▶ **Task prompt**:
List every line in the items below that contains the word "link".

## Start Given records

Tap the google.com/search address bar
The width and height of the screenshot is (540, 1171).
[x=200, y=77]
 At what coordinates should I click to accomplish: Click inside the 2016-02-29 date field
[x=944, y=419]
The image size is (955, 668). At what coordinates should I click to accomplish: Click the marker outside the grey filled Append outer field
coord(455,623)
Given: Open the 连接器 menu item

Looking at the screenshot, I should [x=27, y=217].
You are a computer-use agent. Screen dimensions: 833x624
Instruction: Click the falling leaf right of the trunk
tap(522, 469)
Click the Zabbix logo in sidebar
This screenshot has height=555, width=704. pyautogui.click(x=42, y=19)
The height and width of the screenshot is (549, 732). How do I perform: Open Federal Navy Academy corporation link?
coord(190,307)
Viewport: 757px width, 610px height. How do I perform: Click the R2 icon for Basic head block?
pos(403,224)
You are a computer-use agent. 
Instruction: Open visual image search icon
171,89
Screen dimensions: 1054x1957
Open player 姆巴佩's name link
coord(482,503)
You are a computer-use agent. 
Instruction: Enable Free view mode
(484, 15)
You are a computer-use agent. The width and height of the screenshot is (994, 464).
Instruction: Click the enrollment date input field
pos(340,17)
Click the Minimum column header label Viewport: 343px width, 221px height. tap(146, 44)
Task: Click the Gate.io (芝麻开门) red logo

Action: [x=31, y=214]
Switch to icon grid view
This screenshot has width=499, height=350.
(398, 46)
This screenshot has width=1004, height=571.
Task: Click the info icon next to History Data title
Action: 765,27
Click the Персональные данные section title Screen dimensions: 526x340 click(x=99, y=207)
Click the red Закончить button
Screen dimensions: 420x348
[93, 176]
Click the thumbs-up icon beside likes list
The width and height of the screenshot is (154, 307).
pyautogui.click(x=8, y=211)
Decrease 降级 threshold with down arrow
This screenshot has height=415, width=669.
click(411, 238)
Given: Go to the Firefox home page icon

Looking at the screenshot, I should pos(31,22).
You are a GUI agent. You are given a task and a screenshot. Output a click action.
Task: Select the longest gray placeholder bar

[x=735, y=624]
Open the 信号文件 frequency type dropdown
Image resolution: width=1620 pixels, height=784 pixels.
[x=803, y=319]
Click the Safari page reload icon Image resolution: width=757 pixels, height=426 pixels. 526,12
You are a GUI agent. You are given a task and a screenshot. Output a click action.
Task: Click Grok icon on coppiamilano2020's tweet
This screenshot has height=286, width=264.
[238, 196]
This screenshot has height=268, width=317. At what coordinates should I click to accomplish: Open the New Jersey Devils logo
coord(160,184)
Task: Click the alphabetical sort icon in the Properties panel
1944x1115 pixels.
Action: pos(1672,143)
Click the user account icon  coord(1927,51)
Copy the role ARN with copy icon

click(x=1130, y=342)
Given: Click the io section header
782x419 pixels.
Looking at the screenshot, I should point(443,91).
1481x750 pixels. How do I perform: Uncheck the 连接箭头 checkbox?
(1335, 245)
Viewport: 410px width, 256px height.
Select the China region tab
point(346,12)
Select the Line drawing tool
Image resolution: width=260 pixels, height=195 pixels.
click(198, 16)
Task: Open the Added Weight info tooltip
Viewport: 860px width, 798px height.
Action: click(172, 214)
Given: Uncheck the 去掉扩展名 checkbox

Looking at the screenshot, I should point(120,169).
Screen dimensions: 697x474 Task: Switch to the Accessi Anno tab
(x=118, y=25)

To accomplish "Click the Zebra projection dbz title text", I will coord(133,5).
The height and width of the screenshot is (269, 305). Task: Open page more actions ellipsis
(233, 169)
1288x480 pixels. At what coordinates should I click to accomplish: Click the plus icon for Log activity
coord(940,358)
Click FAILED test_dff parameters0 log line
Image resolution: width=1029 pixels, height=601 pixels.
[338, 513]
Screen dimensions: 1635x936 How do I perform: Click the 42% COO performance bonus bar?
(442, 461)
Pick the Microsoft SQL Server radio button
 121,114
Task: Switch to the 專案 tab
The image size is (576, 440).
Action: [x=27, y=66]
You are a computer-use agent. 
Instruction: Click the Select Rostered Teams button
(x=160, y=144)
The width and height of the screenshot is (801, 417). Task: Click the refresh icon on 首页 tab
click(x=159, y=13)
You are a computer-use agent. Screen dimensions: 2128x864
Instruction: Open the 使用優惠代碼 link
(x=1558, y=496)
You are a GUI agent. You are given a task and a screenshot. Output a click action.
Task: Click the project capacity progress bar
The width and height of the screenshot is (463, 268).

## End Given records

▶ **Output for this exercise**:
The height and width of the screenshot is (549, 732). How do I perform: Open Federal Navy Academy corporation link?
Open player 姆巴佩's name link
Instruction: Open the 使用優惠代碼 link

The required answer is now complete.